Complementary to approaches that focus on resiliency of computational blocks, the Global View of Resiliency (GVR) project [8] concentrates on application data and guarantees resilience through multiple snapshot versions of the data whose creation is controlled by the programmer through program annotations. Bridges et al. [3] proposed a malloc_failable that uses a callback mechanism with the library to handle memory failures on dynamically allocated memory, so that the application programmer can specify recovery actions. In the Global Arrays Partitioned Global Address Space (PGAS) implementation, set of library API for checkpoint and restart with bindings for C/C++/FORTRAN the enable the application programmer to create array checkpoints [7].

6 Conclusion and Future Work

The very limited experiments presented here do confirm the potential benefits of the programming language extension to increase the survivability rate of iterative scientific algorithms such as the case of conjugate gradient linear solvers. Here we have only exploited the use of a limited form of computation redundancy for error detection and amelioration.

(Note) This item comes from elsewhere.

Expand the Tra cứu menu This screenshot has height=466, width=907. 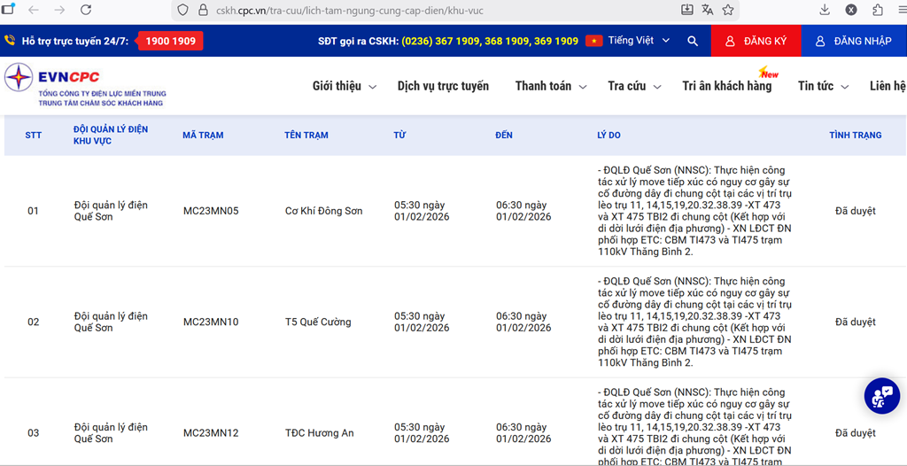(632, 86)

Clearly, an extension of the practical impact of the use of the proposed #pragma directives needs to be carried out, in particular to algorithms other than scientific iterative solvers. In particular, we are actively working on the concurrent threading implementation which require the manipulation of the state of the shared cache storage.

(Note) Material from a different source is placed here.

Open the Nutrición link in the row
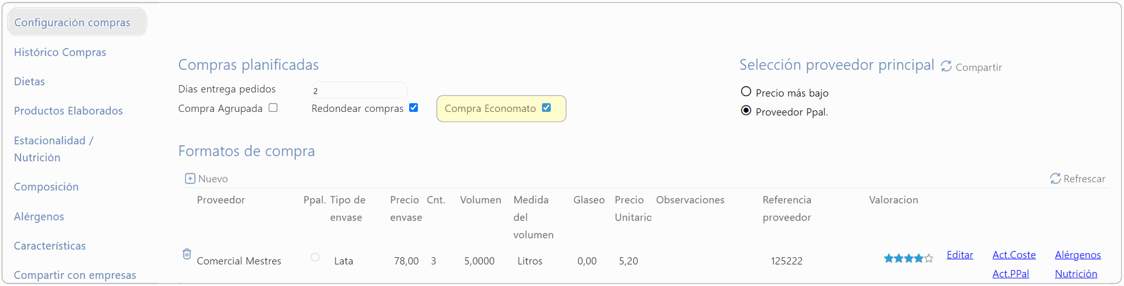The height and width of the screenshot is (286, 1124). point(1076,274)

This work also suggests a richer interface that would allow programmer to control the need to restore state of the program based on the progress of the algorithm. This is the case of storage whose life-time includes long periods of inactivity and can thus be considered intermittently dead or simply not contributing to the corruption of further state. Such interface would clearly allow a run-time system to use less expensive recovery strategies than a full-blown computation or iteration restart.